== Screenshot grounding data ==
--------------------

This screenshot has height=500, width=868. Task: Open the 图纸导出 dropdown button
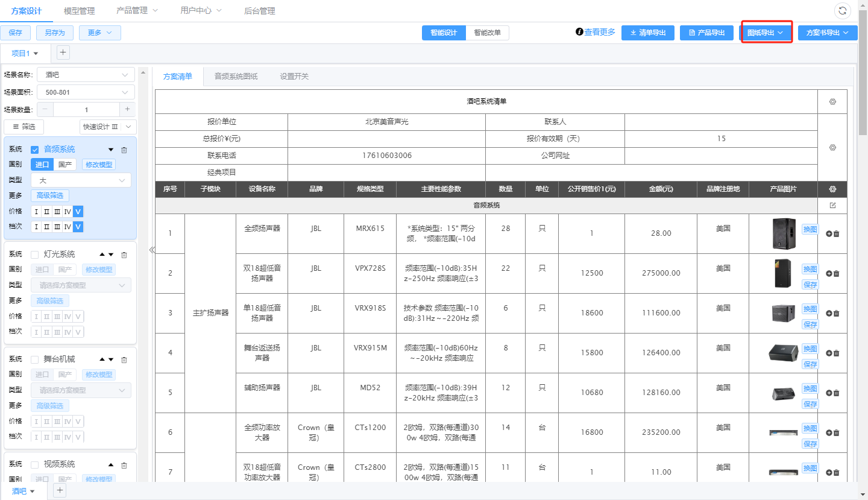pyautogui.click(x=766, y=33)
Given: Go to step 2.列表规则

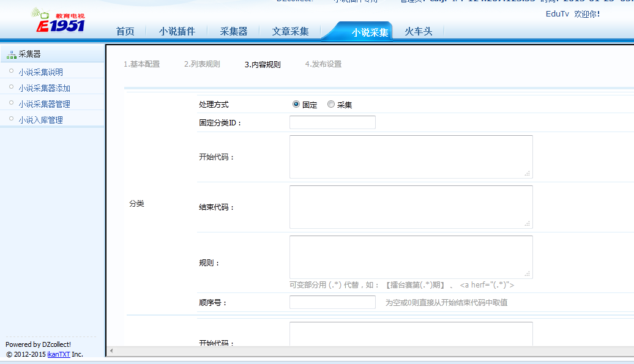Looking at the screenshot, I should 201,64.
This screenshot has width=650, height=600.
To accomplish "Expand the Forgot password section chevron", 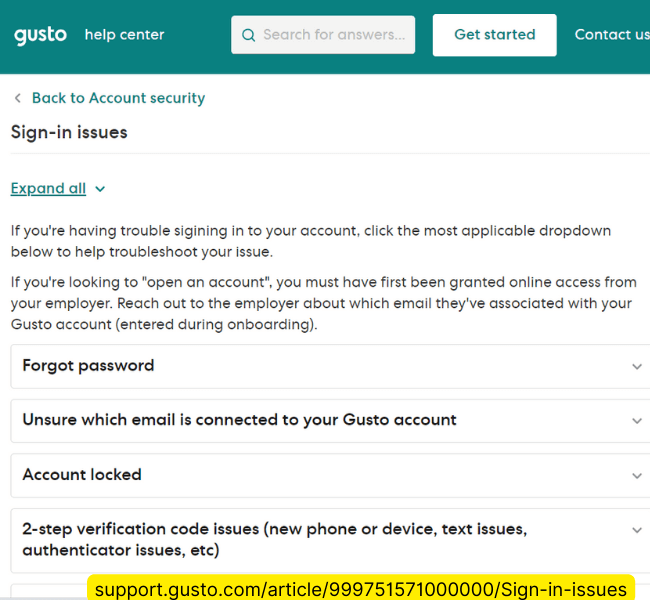I will (637, 367).
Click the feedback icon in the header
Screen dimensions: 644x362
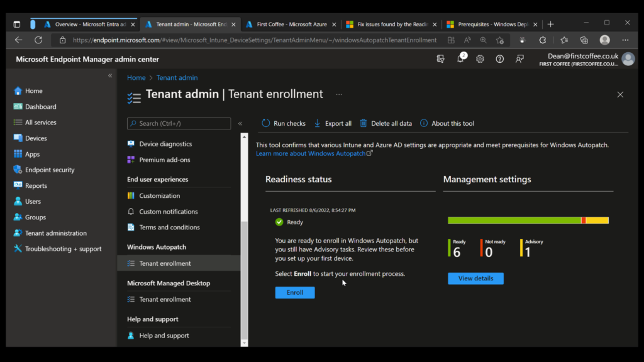coord(519,58)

--------------------

== Problem requirements ==
Only the lines from the one with "Click the feedback icon in the header" through the final line of the entries above are to be repeated, exactly as written and without pictures.

== Output below ==
Click the feedback icon in the header
Screen dimensions: 644x362
coord(519,58)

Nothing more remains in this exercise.